Defining this "something around" has become a key statistical and economic argument in China. At a reproduction rate of 2.1 children per woman, its population would more or less stabilise at 1.3 billion. Some studies place the fertility rate below the replacement rate at 1.8, against a background of an increase in average life expectancy from 35 in 1949 to more than 73 today.
China may face a more acute version of the structural population problem facing all developed societies if it gets its family planning policies wrong - an ageing population dependant on fewer and fewer citizens of working age, and this in a country with limited social and pension provisions.
China, in the words of the former Beijing bureau chief of the Washington Post John Pomfret, may be "on track to become the first nation in the world to get old before it gets rich".
Wealthier Chinese can easily absorb the social maintenance fee charged to families with additional children. If this policy is continued, family sizes will become an obvious, and inevitably an acrimonious, issue of social justice in tomorrow's China.
Irish experience shows how family planning controversies can alter the make up of an entire society.
Forty years ago Pope Paul VI (Giovanni Montini), a 73-year-old Italian, the son of a minor aristocratic family, pronounced against what he viewed to be "artificial" methods of birth control. In doing so he overruled professional advisers, drawing in part on his life experience.

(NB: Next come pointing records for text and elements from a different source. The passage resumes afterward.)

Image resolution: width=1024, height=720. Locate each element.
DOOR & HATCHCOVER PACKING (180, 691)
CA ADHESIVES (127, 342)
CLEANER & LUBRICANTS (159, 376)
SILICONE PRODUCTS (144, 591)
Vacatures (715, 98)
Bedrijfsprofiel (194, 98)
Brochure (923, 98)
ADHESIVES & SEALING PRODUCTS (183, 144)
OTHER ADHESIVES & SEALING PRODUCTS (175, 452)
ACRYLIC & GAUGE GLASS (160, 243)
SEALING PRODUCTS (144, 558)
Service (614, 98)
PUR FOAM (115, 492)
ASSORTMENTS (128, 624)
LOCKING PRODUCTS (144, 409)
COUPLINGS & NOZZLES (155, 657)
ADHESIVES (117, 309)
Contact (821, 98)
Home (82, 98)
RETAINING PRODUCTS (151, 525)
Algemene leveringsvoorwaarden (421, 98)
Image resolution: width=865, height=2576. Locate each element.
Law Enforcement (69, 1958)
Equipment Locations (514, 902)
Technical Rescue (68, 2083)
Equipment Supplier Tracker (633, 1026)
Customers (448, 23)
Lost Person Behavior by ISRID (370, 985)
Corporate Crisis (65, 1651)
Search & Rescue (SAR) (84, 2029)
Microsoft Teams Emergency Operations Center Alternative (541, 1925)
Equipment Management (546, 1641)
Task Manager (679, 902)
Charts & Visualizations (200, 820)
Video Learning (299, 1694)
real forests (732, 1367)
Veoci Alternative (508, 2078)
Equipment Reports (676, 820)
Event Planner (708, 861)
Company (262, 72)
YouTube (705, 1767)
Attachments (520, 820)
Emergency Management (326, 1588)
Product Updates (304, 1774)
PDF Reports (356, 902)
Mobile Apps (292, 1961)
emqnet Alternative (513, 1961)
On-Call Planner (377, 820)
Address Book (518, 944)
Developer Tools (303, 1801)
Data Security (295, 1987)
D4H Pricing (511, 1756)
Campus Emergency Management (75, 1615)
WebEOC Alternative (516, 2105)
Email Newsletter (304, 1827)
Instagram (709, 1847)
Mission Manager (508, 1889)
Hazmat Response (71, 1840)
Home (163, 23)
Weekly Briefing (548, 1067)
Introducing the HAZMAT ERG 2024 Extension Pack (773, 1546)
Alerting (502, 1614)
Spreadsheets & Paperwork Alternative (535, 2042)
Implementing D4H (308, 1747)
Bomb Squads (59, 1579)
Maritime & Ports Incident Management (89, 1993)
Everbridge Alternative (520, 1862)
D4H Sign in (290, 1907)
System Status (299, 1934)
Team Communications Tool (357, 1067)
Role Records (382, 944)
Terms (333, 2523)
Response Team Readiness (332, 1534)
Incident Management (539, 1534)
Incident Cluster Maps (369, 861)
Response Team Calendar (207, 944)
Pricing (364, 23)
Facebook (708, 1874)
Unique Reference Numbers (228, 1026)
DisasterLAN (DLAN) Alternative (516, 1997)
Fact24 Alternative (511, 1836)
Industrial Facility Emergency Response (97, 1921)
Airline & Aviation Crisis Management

Giovanni Montini was born in 1897, and began training to be a priest when he was 19. Following his ordination in 1920, he spent his entire professional life in and around the Vatican and the Italian Catholic Church, apart from a brief sojourn at the papal nunciature to the newly-independent Poland of the early 1920s.
His 1968 Humanae Vitae encyclical effectively issued instructions to the world's Roman Catholics not to use contraceptives. This overrode the 66-6 recommendations of the papal commission on birth control which had suggested a more flexible approach.
It is reasonable to assume that, with his Italian pragmatism, Paul VI imagined that more educated and better off Catholic couples would quietly continue to practise family planning.
In his ill-starred attempt to preserve what he perceived to be traditional Catholic values, Paul VI would not only lose the argument about contraception as millions of Catholics ignored the edict of their church, he would also, possibly fatally, undermine the foundations of papal authority and the Catholic Church's pervasive political influence in certain countries.
Couples and individuals around the world either ignored the papal teaching, or having reflected about it, decided to disagree. Many, probably most, ordinary Catholics in developed societies opted not to live according to papal instructions.
In countries such as our own where Catholic teaching had pervaded much of the State, this inevitably led to a political conflict. Catholics came to demand a more secular state within which they would be free to live their lives as they saw fit.
The Irish Catholic hierarchy found themselves fighting a rearguard action, a role for which tradition had done nothing to prepare them. Worse, they found many of their flock lining up behind the opposition.
Ordinary people individually asserting their right to manage their own fertility quietly engineered a profound social change. Unquestioned authoritarian power was among the first victims. The full political consequences of that change have yet to work through our small country of four million. In a country of 1.3 billion it could be a fascinating phenomenon.